I will also tell you that it's still one of the best.

And the impact it had on me to obey the summons of Jesus and make the choice to truly become His disciple - even though I had already known Him almost all my life - is everlasting. Every day, my thoughts, my choices, my purposes, and my vision are what they are because of that decision.

I encountered my God that year. I grew and flourished in His character even while I was harshly pruned by His love. I learned how to study His Word on my own, with total confidence that I can know Him deeper every day through its contents. Because of this, I am still growing - still flourishing - still being pruned. And I am still bearing the fruit of it.

When Jesus says to you, "Follow Me" (and He will) - it is worth it to obey. Whatever the cost.

And once you do, He'll call you again - and again - and again, ever higher and deeper into His love, ever further into His story, ever closer to His heart.

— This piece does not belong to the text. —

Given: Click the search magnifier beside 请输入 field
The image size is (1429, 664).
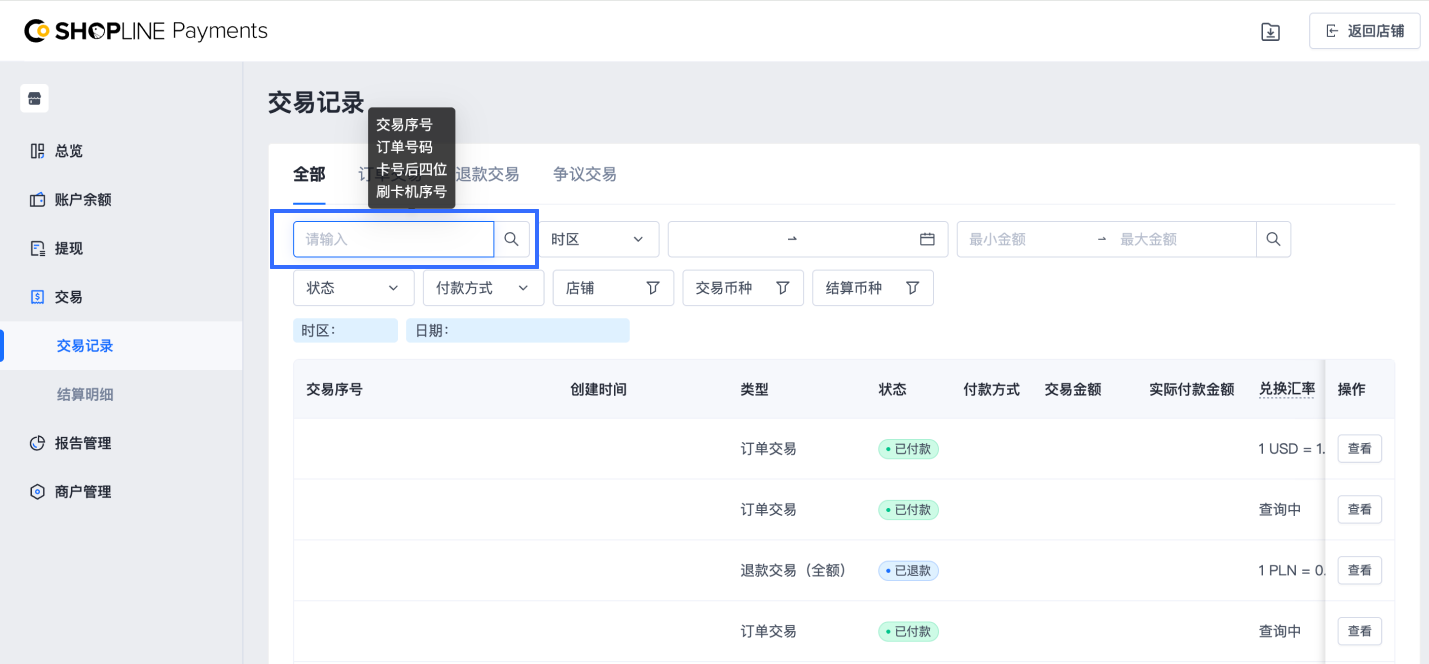Looking at the screenshot, I should click(511, 240).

But don't just take my word for it. The Bible is bursting with stories that proved this truth thousands of years before you or I ever breathed. Noah, Abraham, Isaac, Jacob, Joseph, Moses, Joshua, Gideon, Ruth, Hannah, Samuel, David, Esther, Daniel - and I have not even begun to name the disciples who followed Jesus' literal call to lay down their nets and follow Him!

I thank God for inviting me to join Him on this hard, beautiful road six years ago. Along the way, He has showed me who He is, and who He is truly changes everything.

When Jesus says to you, "Follow Me" (and He will) - it is worth it to obey. Whatever the cost.